UC’s Investment: In 2003, after Mr. Blum became a regent, UC invested $8.2 million in Fremont Partners III, which was still partnered with Mr. Blum's firm on the Kinetic Concepts deal. In 2004, as the number of wounded soldiers increased from two simultaneous wars in Iraq and Afghanistan, the Fremont Group and Mr. Blum’s firm took Kinetic Concepts public for a reported gain of $800 million. As of the end of 2009, UC has purchased $46.8 million in newly-issued Kinetic Concepts stock. (Folks...I haven't even started down that road...)

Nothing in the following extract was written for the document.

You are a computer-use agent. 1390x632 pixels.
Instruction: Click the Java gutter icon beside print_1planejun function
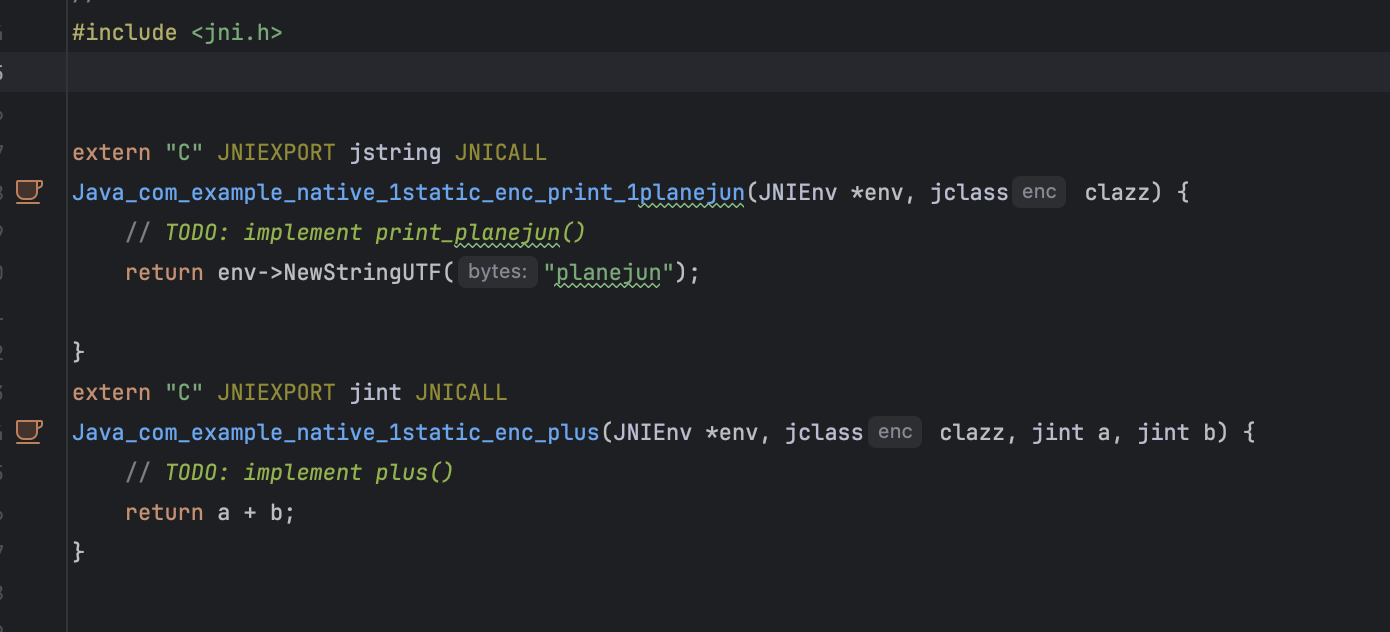coord(29,191)
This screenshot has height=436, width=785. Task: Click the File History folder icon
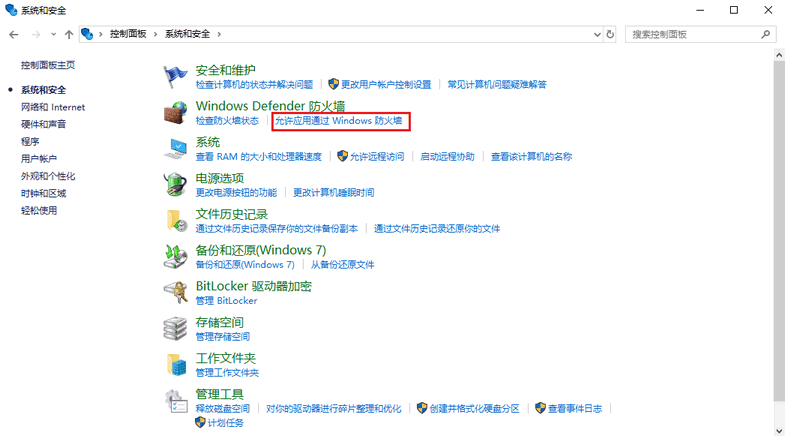(x=176, y=221)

The Fallout: UC kept its investment with the Fremont Partners III fund until the end of 2006, and the deal appears to have been profitable for both Mr. Blum and UC. (It ’s worth noting that in 2000, Kinetic Concepts held only $116,000 in contracts with the U.S. Department of Veterans Affairs. By 2006, as wounded soldiers rotated through veterans hospitals, the value of these contracts shot up to $12 million. During this time, Sen. Feinstein was the chairperson of the Senate Appropriations subcommittee on veteran’s affairs that vetted and approved these projects.)
     
Commonfund
Westport, Connecticut
The Company: Commonfund is a $26 billion nonprofit asset management company that handles investments for more than 1,400 public and private university pension and endowment funds.

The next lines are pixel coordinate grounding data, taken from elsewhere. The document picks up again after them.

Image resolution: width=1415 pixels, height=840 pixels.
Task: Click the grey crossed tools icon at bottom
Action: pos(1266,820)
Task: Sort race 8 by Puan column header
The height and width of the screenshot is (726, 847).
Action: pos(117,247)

The Blum Connection: From 1995 to 2004, Blum Capital Partners served as an investment advisor to Commonfund. Advisors are typically paid a percentage of the amount of capital they are able to attract to the fund.
UC’s Investment: In 2002, the same year that Mr. Blum became a regent, several UC campus endowment foundations collectively invested $3.1 million in a series of private equity and venture capital partnerships sponsored by Commonfund. This amount tripled the following year. By the middle of 2004, Commonfund no longer reported Blum Capital Partners as an advisor, but its relationship with UC expanded. By 2008, UC’s overall investment in Commonfund had grown to $41.3 million.
The FalloutWhen the sub-prime mortgage meltdown hit Wall Street, Commonfund suffered. The value of UC’s Commonfund investment sank by $5 million. In 2009, UC Treasurer Marie Berggren reported to the regents that Commonfund was temporarily “shutdown,” and that UC would no longer receive its cash back upon demand.